Article in English | MEDLINE | ID: covidwho-2054993

ABSTRACT

Background: QT interval prolongation is common in critically ill patients and is associated with increased mortality. However, the predictive value of a prolonged corrected QT interval (QTc) for myocardial injury and long-term mortality among patients hospitalized with COVID-19 infection is not well known. Purpose: To evaluate the association of prolonged QTc with myocardial injury and with 1-year mortality among patients hospitalized with COVID-19 infection. Materials and Methods: A total of 335 consecutive patients hospitalized with COVID-19 infection were prospectively studied. All patients underwent a comprehensive echocardiographic evaluation within 48 h from admission. Using the Bazett formula, the QTc interval was calculated from the first ECG tracing recorded at the ER. QTc ≥ 440 ms in males and ≥450 ms in females was considered prolonged. Patients with elevated cardiac biomarkers and/or echocardiographic signs of myocardial dysfunction were considered to have myocardial injury. The predictive value of QTc prolongation for myocardial injury was calculated using a multivariate binary regression model.

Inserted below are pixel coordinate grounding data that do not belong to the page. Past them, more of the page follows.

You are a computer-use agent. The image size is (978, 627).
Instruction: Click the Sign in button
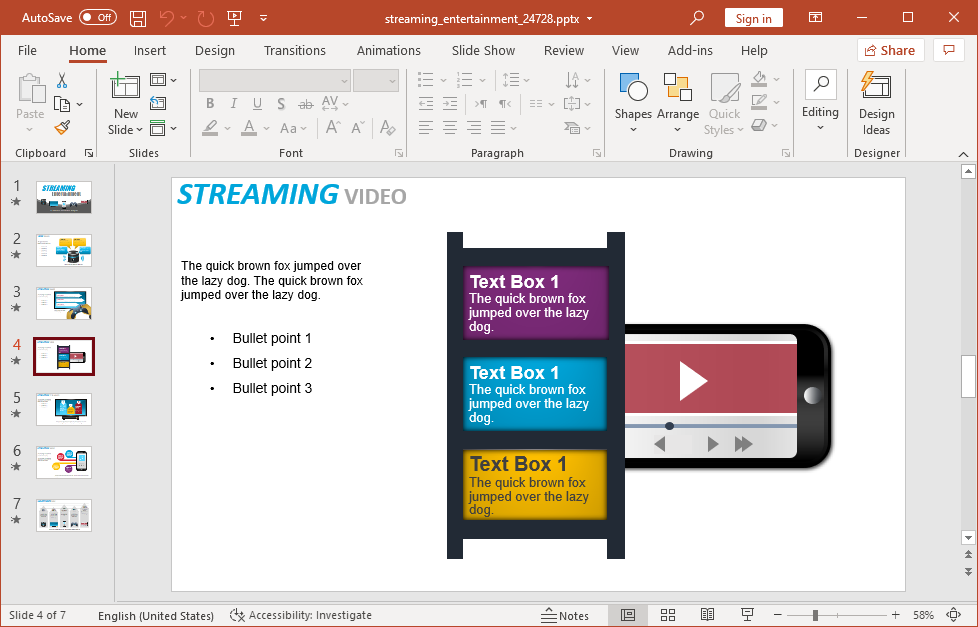pos(753,17)
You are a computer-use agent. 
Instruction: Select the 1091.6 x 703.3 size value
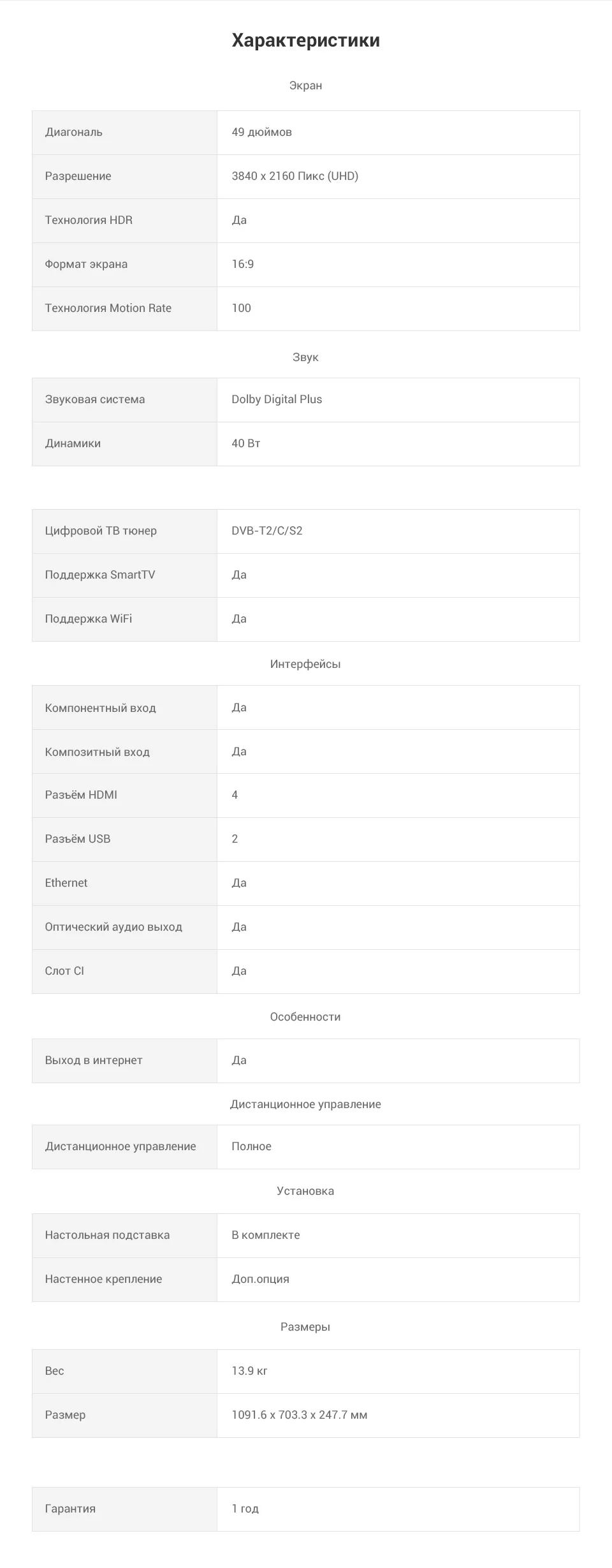pyautogui.click(x=300, y=1415)
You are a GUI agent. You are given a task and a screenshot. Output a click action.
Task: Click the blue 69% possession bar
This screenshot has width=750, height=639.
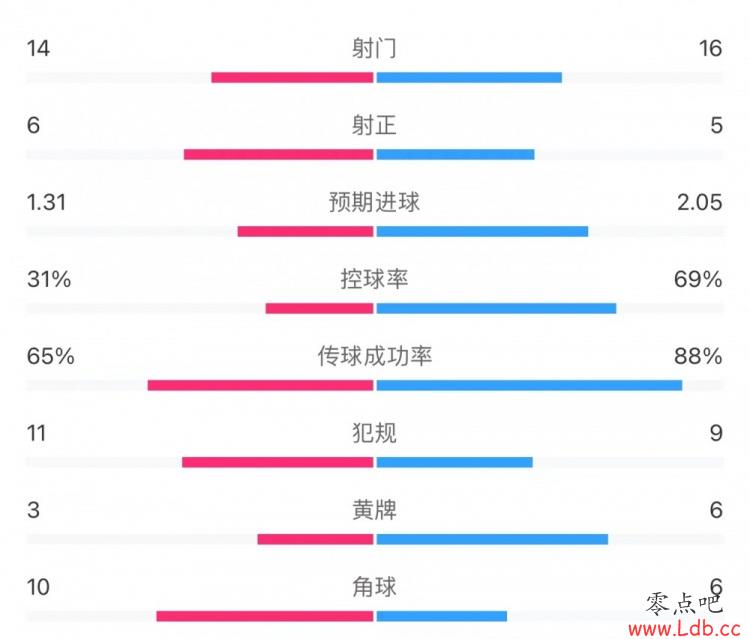496,308
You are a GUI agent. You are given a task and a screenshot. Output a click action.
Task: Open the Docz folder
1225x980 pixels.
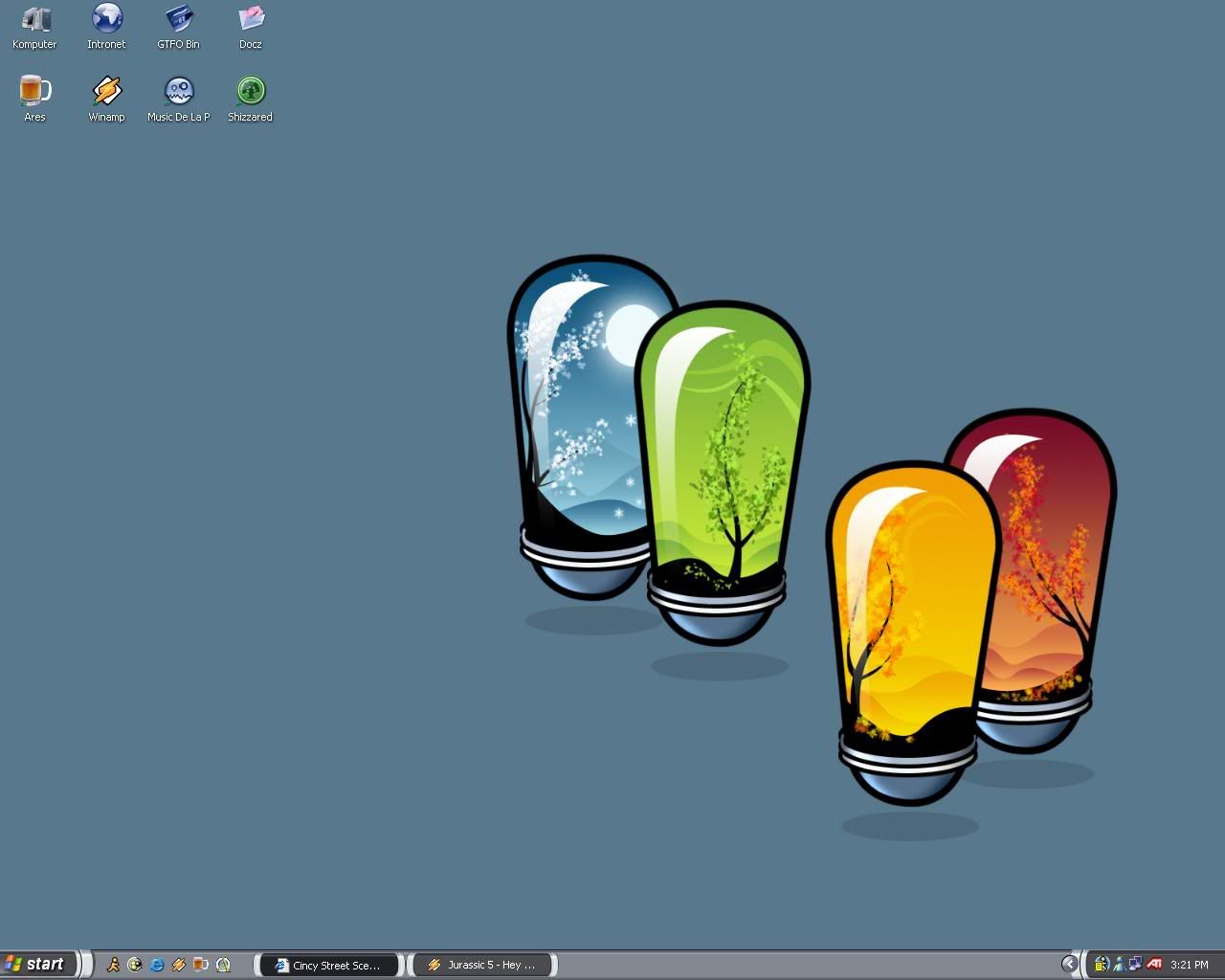point(250,19)
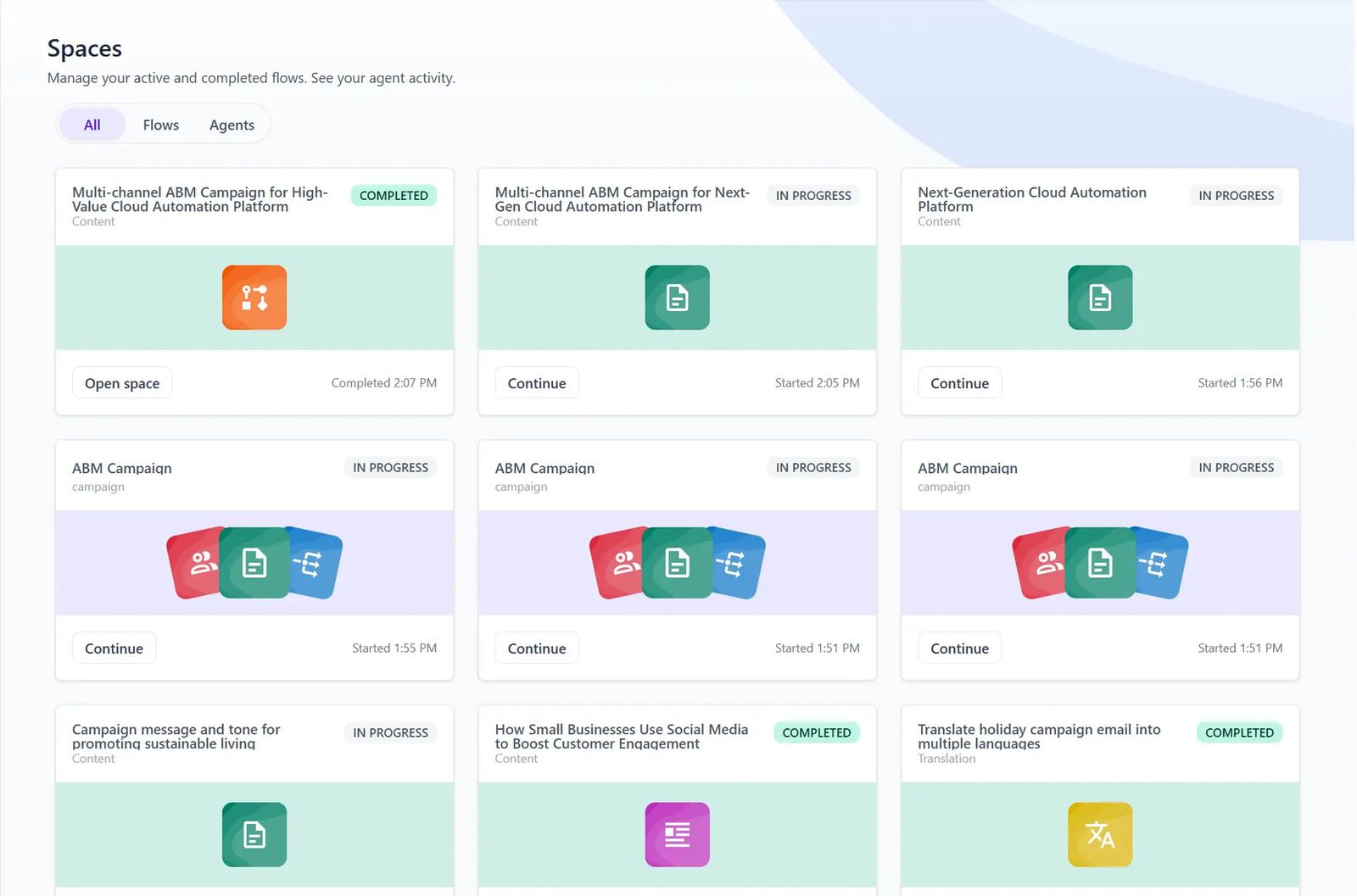Click the green document icon in the sustainable living card
Image resolution: width=1357 pixels, height=896 pixels.
(254, 835)
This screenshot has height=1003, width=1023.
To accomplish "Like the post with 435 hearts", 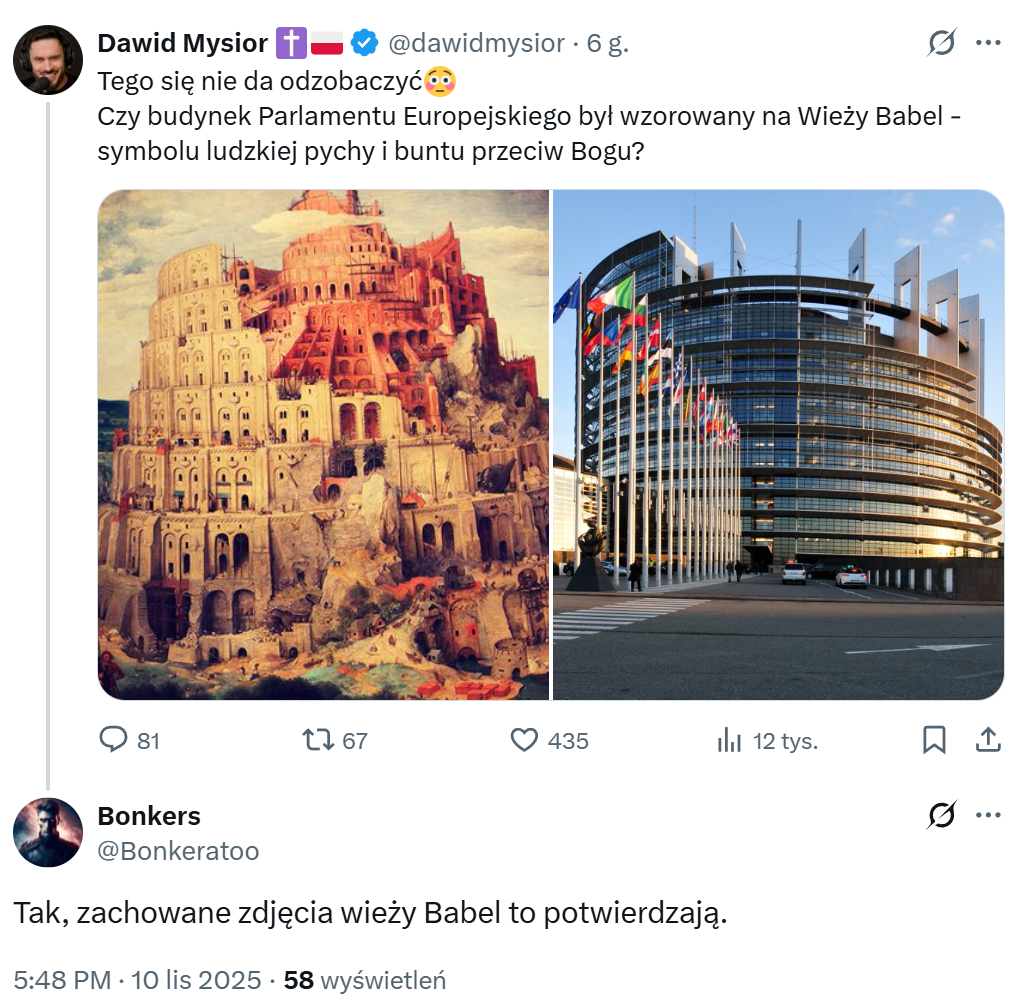I will point(524,741).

One-year mortality rate of patients with and without QTc prolongation was compared using the log-rank test, and a multivariate Cox regression model adjusting for multiple covariates was performed to evaluate the 1-year mortality risk. Results: One-hundred and nine (32.5%) patients had a prolonged QTc. Compared to patients without QTc prolongation, patients with prolonged QTc were older (70 ± 14.4 vs. 62.7 ± 16.6, p < 0.001), had more comorbidities, and presented with a more severe disease. Prolonged QTc was an independent predictor for severe or critical disease (adjusted HR 2.14, 95% CI 1.3-3.5; p = 0.002) and myocardial injury (adjusted HR 2.07, 95% CI 1.22-3.5; p = 0.007). One-year mortality of patients with prolonged QTc was higher than those with no QTc prolongation (40.4% vs. 15.5; p < 0.001). Following adjustment to multiple covariates including myocardial injury and disease severity, QTc prolongation was found to be associated with increased 1-year mortality risk (HR 1.69, 95% CI 1.06-2.68, p = 0.027). Conclusion: Prolonged QTc is associated with disease severity, myocardial injury and 1-year mortality among patients hospitalized with COVID-19 infection.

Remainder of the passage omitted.